* START RECORDS TO USE *
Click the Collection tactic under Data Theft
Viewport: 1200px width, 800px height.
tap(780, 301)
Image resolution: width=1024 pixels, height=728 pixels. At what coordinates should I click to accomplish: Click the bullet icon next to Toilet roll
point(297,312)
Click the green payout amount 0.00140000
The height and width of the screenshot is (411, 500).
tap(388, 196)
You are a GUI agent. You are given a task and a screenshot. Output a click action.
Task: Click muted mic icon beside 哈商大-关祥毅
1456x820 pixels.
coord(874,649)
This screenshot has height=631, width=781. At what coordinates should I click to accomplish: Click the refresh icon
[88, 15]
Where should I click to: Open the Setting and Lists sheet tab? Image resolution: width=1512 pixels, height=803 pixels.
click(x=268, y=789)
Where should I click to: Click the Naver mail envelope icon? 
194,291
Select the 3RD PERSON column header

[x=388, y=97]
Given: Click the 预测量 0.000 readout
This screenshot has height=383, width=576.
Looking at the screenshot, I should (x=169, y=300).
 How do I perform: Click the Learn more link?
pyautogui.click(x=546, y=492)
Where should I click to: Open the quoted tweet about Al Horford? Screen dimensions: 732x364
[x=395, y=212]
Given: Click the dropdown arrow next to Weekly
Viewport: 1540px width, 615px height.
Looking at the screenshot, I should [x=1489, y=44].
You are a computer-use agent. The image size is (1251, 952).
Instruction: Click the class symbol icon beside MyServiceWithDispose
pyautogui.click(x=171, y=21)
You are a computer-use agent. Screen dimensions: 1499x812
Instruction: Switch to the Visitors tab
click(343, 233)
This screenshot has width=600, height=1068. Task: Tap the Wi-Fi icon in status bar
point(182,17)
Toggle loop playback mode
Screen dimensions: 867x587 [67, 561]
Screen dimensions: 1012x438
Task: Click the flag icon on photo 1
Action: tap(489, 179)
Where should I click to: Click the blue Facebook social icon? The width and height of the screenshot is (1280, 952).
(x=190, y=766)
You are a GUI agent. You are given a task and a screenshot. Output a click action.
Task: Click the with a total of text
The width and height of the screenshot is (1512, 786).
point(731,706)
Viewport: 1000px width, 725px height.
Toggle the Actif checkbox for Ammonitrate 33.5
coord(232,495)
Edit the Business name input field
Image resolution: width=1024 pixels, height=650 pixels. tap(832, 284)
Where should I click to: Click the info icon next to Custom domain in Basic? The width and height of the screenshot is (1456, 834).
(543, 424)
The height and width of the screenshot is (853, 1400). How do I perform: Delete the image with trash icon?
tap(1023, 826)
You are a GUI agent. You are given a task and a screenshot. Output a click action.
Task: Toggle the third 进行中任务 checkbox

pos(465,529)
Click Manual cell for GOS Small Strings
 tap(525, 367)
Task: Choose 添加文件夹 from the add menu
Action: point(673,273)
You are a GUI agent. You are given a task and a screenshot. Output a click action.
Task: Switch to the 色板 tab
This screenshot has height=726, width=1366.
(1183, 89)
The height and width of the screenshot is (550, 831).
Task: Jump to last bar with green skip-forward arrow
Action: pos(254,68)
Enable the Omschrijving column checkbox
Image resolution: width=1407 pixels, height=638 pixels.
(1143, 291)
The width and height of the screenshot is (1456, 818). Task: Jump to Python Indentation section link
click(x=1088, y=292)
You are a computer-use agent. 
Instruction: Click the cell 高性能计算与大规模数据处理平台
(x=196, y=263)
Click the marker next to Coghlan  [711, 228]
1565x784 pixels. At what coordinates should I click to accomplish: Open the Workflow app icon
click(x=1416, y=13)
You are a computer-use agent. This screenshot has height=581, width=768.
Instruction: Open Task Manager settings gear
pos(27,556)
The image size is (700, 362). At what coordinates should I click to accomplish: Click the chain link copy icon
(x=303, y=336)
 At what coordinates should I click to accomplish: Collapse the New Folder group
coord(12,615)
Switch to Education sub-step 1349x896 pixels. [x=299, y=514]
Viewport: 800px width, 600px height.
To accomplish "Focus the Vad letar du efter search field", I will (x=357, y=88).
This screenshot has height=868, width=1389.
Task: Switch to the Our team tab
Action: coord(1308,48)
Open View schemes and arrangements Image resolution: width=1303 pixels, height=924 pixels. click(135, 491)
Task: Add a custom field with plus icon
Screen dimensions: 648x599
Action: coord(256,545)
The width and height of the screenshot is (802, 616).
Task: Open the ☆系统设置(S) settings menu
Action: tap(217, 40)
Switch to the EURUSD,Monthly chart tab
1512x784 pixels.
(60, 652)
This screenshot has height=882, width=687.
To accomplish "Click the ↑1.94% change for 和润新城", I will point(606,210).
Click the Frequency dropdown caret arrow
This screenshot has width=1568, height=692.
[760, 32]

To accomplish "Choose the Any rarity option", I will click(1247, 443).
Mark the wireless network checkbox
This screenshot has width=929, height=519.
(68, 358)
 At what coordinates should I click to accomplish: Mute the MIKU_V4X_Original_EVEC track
* END RECORDS TO USE *
_TASK GOAL_
Put every line of the items above into a Markdown table with the columns Row and Line, numbering the rows in order and leaving out blank lines.

_RESPONSE FOR THIS EXERCISE_
| Row | Line |
|---|---|
| 1 | Click the Collection tactic under Data Theft |
| 2 | Viewport: 1200px width, 800px height. |
| 3 | tap(780, 301) |
| 4 | Image resolution: width=1024 pixels, height=728 pixels. At what coordinates should I click to accomplish: Click the bullet icon next to Toilet roll |
| 5 | point(297,312) |
| 6 | Click the green payout amount 0.00140000 |
| 7 | The height and width of the screenshot is (411, 500). |
| 8 | tap(388, 196) |
| 9 | You are a GUI agent. You are given a task and a screenshot. Output a click action. |
| 10 | Task: Click muted mic icon beside 哈商大-关祥毅 |
| 11 | 1456x820 pixels. |
| 12 | coord(874,649) |
| 13 | This screenshot has height=631, width=781. At what coordinates should I click to accomplish: Click the refresh icon |
| 14 | [88, 15] |
| 15 | Where should I click to: Open the Setting and Lists sheet tab? Image resolution: width=1512 pixels, height=803 pixels. |
| 16 | click(x=268, y=789) |
| 17 | Where should I click to: Click the Naver mail envelope icon?  |
| 18 | 194,291 |
| 19 | Select the 3RD PERSON column header |
| 20 | [x=388, y=97] |
| 21 | Given: Click the 预测量 0.000 readout |
| 22 | This screenshot has height=383, width=576. |
| 23 | Looking at the screenshot, I should (x=169, y=300). |
| 24 |  How do I perform: Click the Learn more link? |
| 25 | pyautogui.click(x=546, y=492) |
| 26 | Where should I click to: Open the quoted tweet about Al Horford? Screen dimensions: 732x364 |
| 27 | [x=395, y=212] |
| 28 | Given: Click the dropdown arrow next to Weekly |
| 29 | Viewport: 1540px width, 615px height. |
| 30 | Looking at the screenshot, I should [x=1489, y=44]. |
| 31 | You are a computer-use agent. The image size is (1251, 952). |
| 32 | Instruction: Click the class symbol icon beside MyServiceWithDispose |
| 33 | pyautogui.click(x=171, y=21) |
| 34 | You are a computer-use agent. Screen dimensions: 1499x812 |
| 35 | Instruction: Switch to the Visitors tab |
| 36 | click(343, 233) |
| 37 | This screenshot has width=600, height=1068. Task: Tap the Wi-Fi icon in status bar |
| 38 | point(182,17) |
| 39 | Toggle loop playback mode |
| 40 | Screen dimensions: 867x587 [67, 561] |
| 41 | Screen dimensions: 1012x438 |
| 42 | Task: Click the flag icon on photo 1 |
| 43 | Action: tap(489, 179) |
| 44 | Where should I click to: Click the blue Facebook social icon? The width and height of the screenshot is (1280, 952). |
| 45 | (x=190, y=766) |
| 46 | You are a GUI agent. You are given a task and a screenshot. Output a click action. |
| 47 | Task: Click the with a total of text |
| 48 | The width and height of the screenshot is (1512, 786). |
| 49 | point(731,706) |
| 50 | Viewport: 1000px width, 725px height. |
| 51 | Toggle the Actif checkbox for Ammonitrate 33.5 |
| 52 | coord(232,495) |
| 53 | Edit the Business name input field |
| 54 | Image resolution: width=1024 pixels, height=650 pixels. tap(832, 284) |
| 55 | Where should I click to: Click the info icon next to Custom domain in Basic? The width and height of the screenshot is (1456, 834). |
| 56 | (543, 424) |
| 57 | The height and width of the screenshot is (853, 1400). How do I perform: Delete the image with trash icon? |
| 58 | tap(1023, 826) |
| 59 | You are a GUI agent. You are given a task and a screenshot. Output a click action. |
| 60 | Task: Toggle the third 进行中任务 checkbox |
| 61 | pos(465,529) |
| 62 | Click Manual cell for GOS Small Strings |
| 63 |  tap(525, 367) |
| 64 | Task: Choose 添加文件夹 from the add menu |
| 65 | Action: point(673,273) |
| 66 | You are a GUI agent. You are given a task and a screenshot. Output a click action. |
| 67 | Task: Switch to the 色板 tab |
| 68 | This screenshot has height=726, width=1366. |
| 69 | (1183, 89) |
| 70 | The height and width of the screenshot is (550, 831). |
| 71 | Task: Jump to last bar with green skip-forward arrow |
| 72 | Action: pos(254,68) |
| 73 | Enable the Omschrijving column checkbox |
| 74 | Image resolution: width=1407 pixels, height=638 pixels. |
| 75 | (1143, 291) |
| 76 | The width and height of the screenshot is (1456, 818). Task: Jump to Python Indentation section link |
| 77 | click(x=1088, y=292) |
| 78 | You are a computer-use agent.  |
| 79 | Instruction: Click the cell 高性能计算与大规模数据处理平台 |
| 80 | (x=196, y=263) |
| 81 | Click the marker next to Coghlan  [711, 228] |
| 82 | 1565x784 pixels. At what coordinates should I click to accomplish: Open the Workflow app icon |
| 83 | click(x=1416, y=13) |
| 84 | You are a computer-use agent. This screenshot has height=581, width=768. |
| 85 | Instruction: Open Task Manager settings gear |
| 86 | pos(27,556) |
| 87 | The image size is (700, 362). At what coordinates should I click to accomplish: Click the chain link copy icon |
| 88 | (x=303, y=336) |
| 89 |  At what coordinates should I click to accomplish: Collapse the New Folder group |
| 90 | coord(12,615) |
| 91 | Switch to Education sub-step 1349x896 pixels. [x=299, y=514] |
| 92 | Viewport: 800px width, 600px height. |
| 93 | To accomplish "Focus the Vad letar du efter search field", I will (x=357, y=88). |
| 94 | This screenshot has height=868, width=1389. |
| 95 | Task: Switch to the Our team tab |
| 96 | Action: coord(1308,48) |
| 97 | Open View schemes and arrangements Image resolution: width=1303 pixels, height=924 pixels. click(135, 491) |
| 98 | Task: Add a custom field with plus icon |
| 99 | Screen dimensions: 648x599 |
| 100 | Action: coord(256,545) |
| 101 | The width and height of the screenshot is (802, 616). |
| 102 | Task: Open the ☆系统设置(S) settings menu |
| 103 | Action: tap(217, 40) |
| 104 | Switch to the EURUSD,Monthly chart tab |
| 105 | 1512x784 pixels. |
| 106 | (60, 652) |
| 107 | This screenshot has height=882, width=687. |
| 108 | To accomplish "Click the ↑1.94% change for 和润新城", I will point(606,210). |
| 109 | Click the Frequency dropdown caret arrow |
| 110 | This screenshot has width=1568, height=692. |
| 111 | [760, 32] |
| 112 | To accomplish "Choose the Any rarity option", I will click(1247, 443). |
| 113 | Mark the wireless network checkbox |
| 114 | This screenshot has width=929, height=519. |
| 115 | (68, 358) |
| 116 |  At what coordinates should I click to accomplish: Mute the MIKU_V4X_Original_EVEC track |